The oath ceremony was held on Monday morning before Walsh’s briefings on COVID-19 and the current winter storm warning. White’s wife, Jackie, presented him with the Police Commissioner badge.
White said becoming police commissioner fulfilled a dream his mother had before she died from lung cancer in 2014. She had told him she dreamed he would first meet President Obama and then would become Police Commissioner.
"In March of 2015, I had the honor of meeting and taking a picture with President Obama,” White said. “Today, February 1st 2021, Beverly's dream came true for her favorite child.”

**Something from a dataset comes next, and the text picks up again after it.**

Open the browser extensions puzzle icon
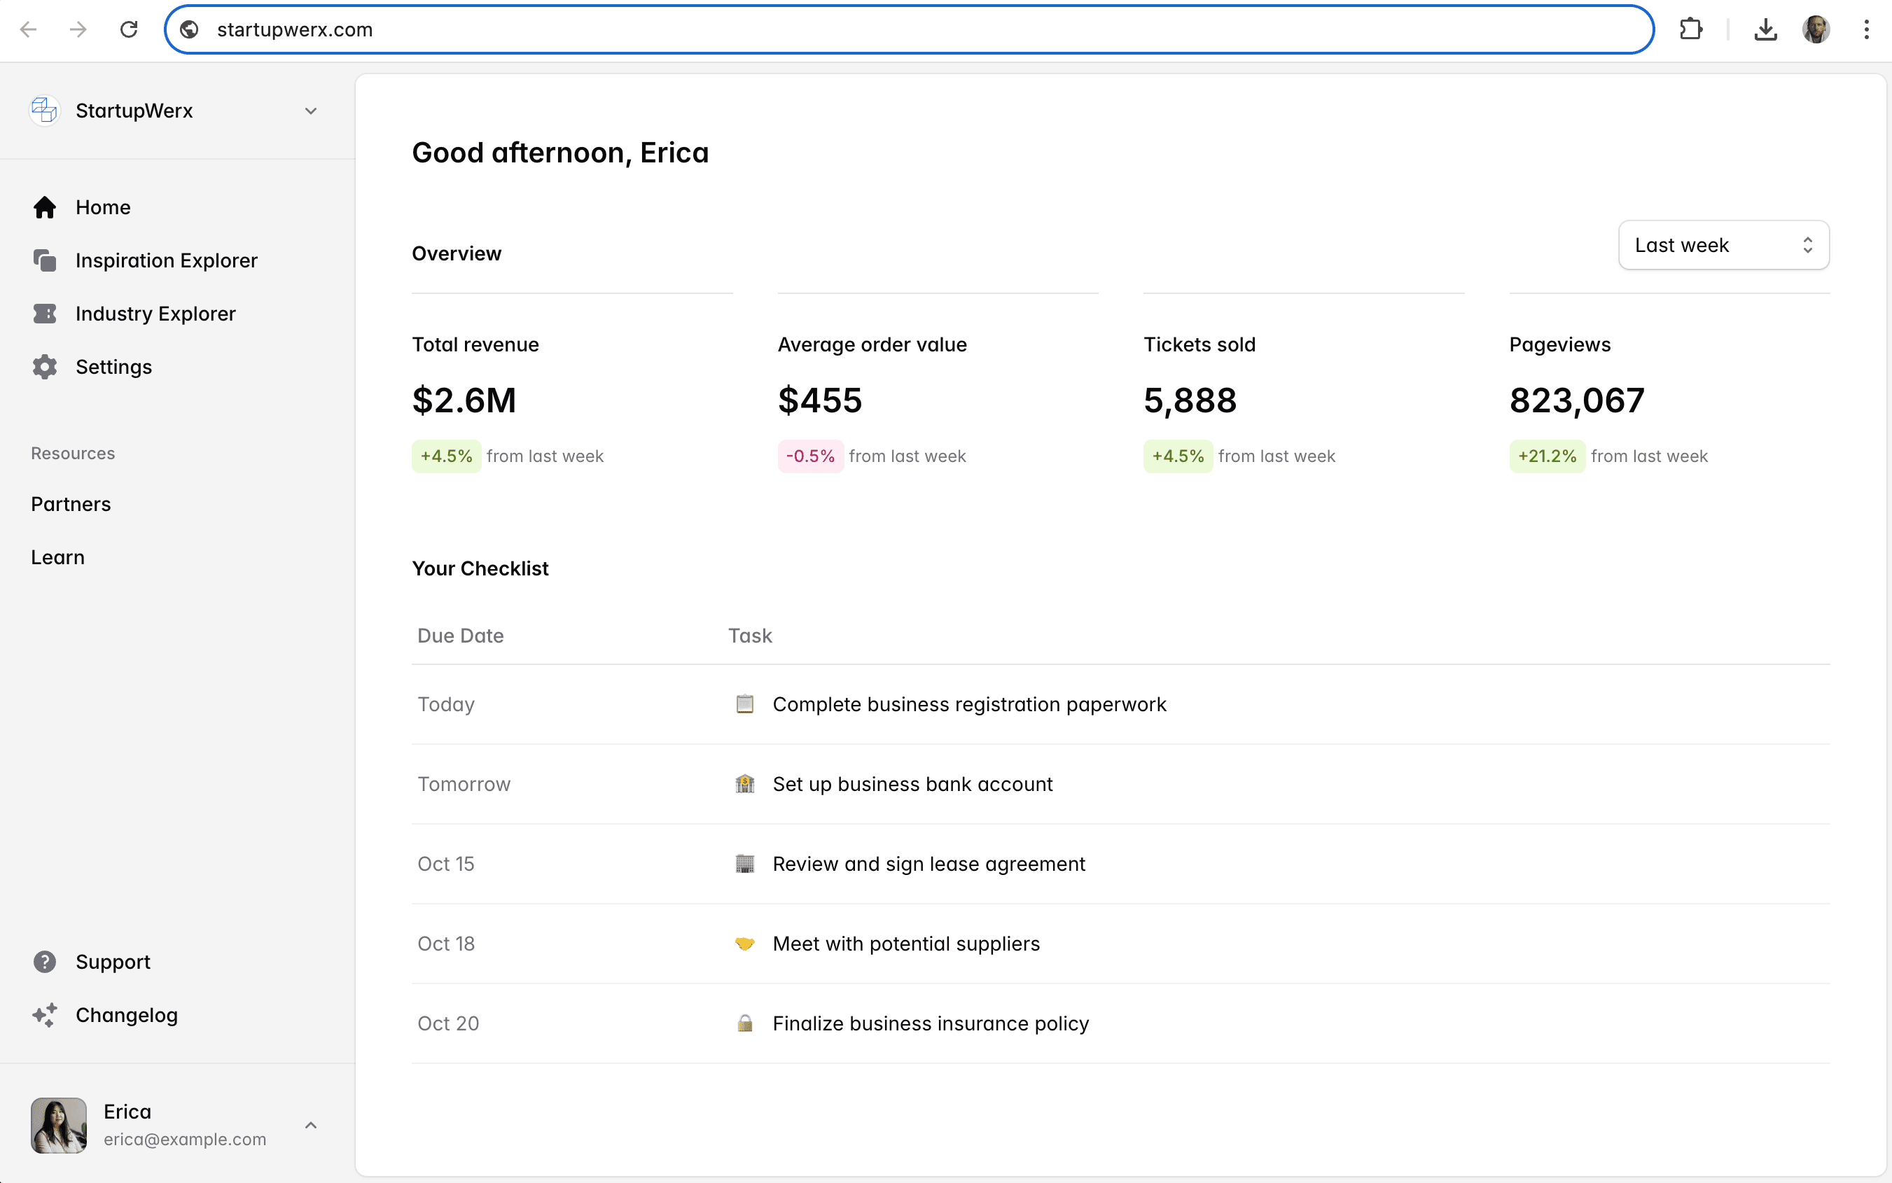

White, who is African American, highlighted his goals of building better relationships between police and their communities, which he said have been strained following the pandemic and national racial justice movements. White has served as a member of Boston’s Police Reform Task Force during national movements of police reform this past year.
“As commissioner, the BPD will continue to prioritize community engagement to build trust and relationships with our citizens and community,” White said. “We will get through this together but we will have to make changes in doing so."
In addition to implementing new recommendations, White said he is dedicated to prioritizing health and wellness of Boston’s sworn officers after a hard year.
"The Boston Police Department has been tested this past year. The COVID pandemic has strained our resources with our offices working long hours in difficult situations,” White said. “Still the Boston Police Department has answered all the calls to service without hesitation to our citizens."
The Mayor and newly-sworn in Police Commissioner both thanked Gross - who attended the ceremony - for his work and commitment to the city as well.
"You never waited in your commitment to the well being of the men and women of the department,” White said to Gross. “Your commitment has also been shown in your love for the citizens of the city. I wish you the best commissioner and your next chapter of life, my brother."
Walsh said one of his proudest moments as mayor was appointing William Gross to Police Commissioner in 2018. Gross served the Police Department for 37 years and was Boston’s first African American Police Commissioner.
“He led the department with passion and purpose,” Walsh said. “He embodied a strong spirit of community policing. He made neighborhoods safer and took Boston’s national leadership to a whole new level.”
White concluded with his hopes for the future of the Police Department and working with the city of Boston.
“I look forward to working close with the members of the department, communities and all our partners to continue to make the Boston Police Department the best department in the country,” White said.